Styrofoam merupakan salah satu polimer yang berbahaya bagi kesehatan. Ia mengandung stirena, benzena, dan formalin yang masing-masing merupakan zat karsinogenik (pencetus kanker) dan sejumlah dampak negatif lainnya bagi kesehatan.
Stirena dapat dengan mudah terlepas ke dalam makanan yang berminyak, berlemak atau mengandung alkohol, terutama ketika makanan dalam keadaan panas. Akibatnya dapat menimbulkan kerusakan pada sum-sum tulang belakang, masalah pada kelenjar tiroid, sampai kepada anemia.
Stirena ini juga dapat mengurangi produksi sel darah merah yang sangat dibutuhkan tubuh untuk mengangkut sari pati makanan dan oksigen ke seluruh tubuh sehingga muncul gejala disfungsi saraf seperti kelelahan, gelisah, dan sulit tidur. Stirena juga bisa bermigrasi ke janin melalui plasenta ibu yang sedang mengandung, dan berpotensi mengontaminasi ASI (air susu ibu).
Sementara zat benzena akan bereaksi dengan cepat begitu terkena uap panas dari makanan yang dimasukkan ke dalam styrofoam. Benzena yang masuk ke dalam tubuh akan menyasar jaringan darah. Benzena tidak dapat larut dalam air sehingga tidak dapat dikeluarkan melalui urin maupun feses, kemudian menumpuk pada lemak di dalam tubuh. Hal inilah yang dapat memicu munculnya penyakit kanker.

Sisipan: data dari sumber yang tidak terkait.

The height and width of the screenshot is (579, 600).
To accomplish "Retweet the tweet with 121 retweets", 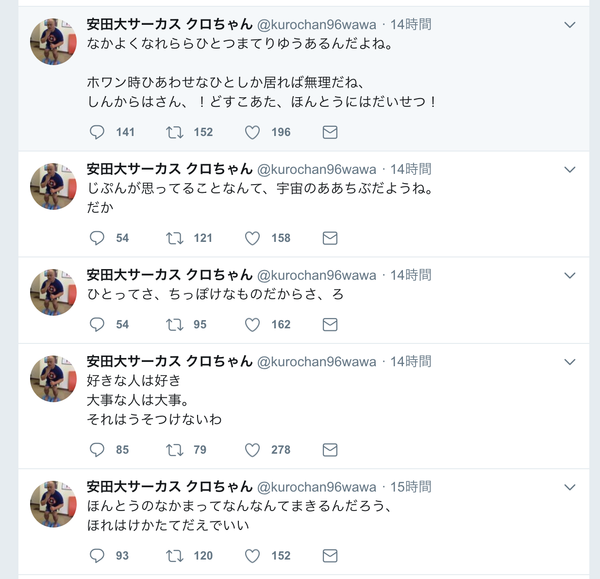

Bila ditinjau dari aspek lingkungan, styrofoam sangat berbahaya. Dengan penggunaan yang masif (karena harga murah tadi), styrofoam menimbulkan timbunan sampah. Secara alamiah, styrofoam baru bisa terurai dalam jangka waktu 500 tahun.
Styrofoam sebenarnya dapat didaur ulang namun proses daur ulangnya tetap saja melepaskan sekitar 57 senyawa-senyawa berbahaya di alam. Styrofoam bahkan dikategorikan sebagai penghasil limbah berbahaya ke-5 terbesar di dunia.

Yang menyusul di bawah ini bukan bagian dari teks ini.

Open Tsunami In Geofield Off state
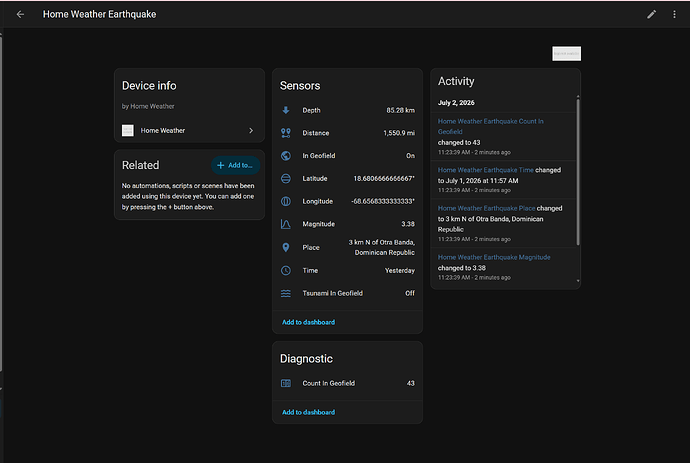Viewport: 690px width, 463px height. 410,293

Beberapa waktu lalu pernah diberitakan riset tentang rekayasa genetika terhadap cacing yang mampu pemakan plastik, dan juga riset tentang sampah kulit jeruk yang dapat mengurai secara alami senyawa styrofoam. Sayangnya semua inovasi tersebut terasa bagai angin lalu. Sampai sekarang belum ada penanganan khusus terhadap sampah styrofoam ini, dan pada akhirnya hanya metode sanitary landfill yang dipakai negara kita.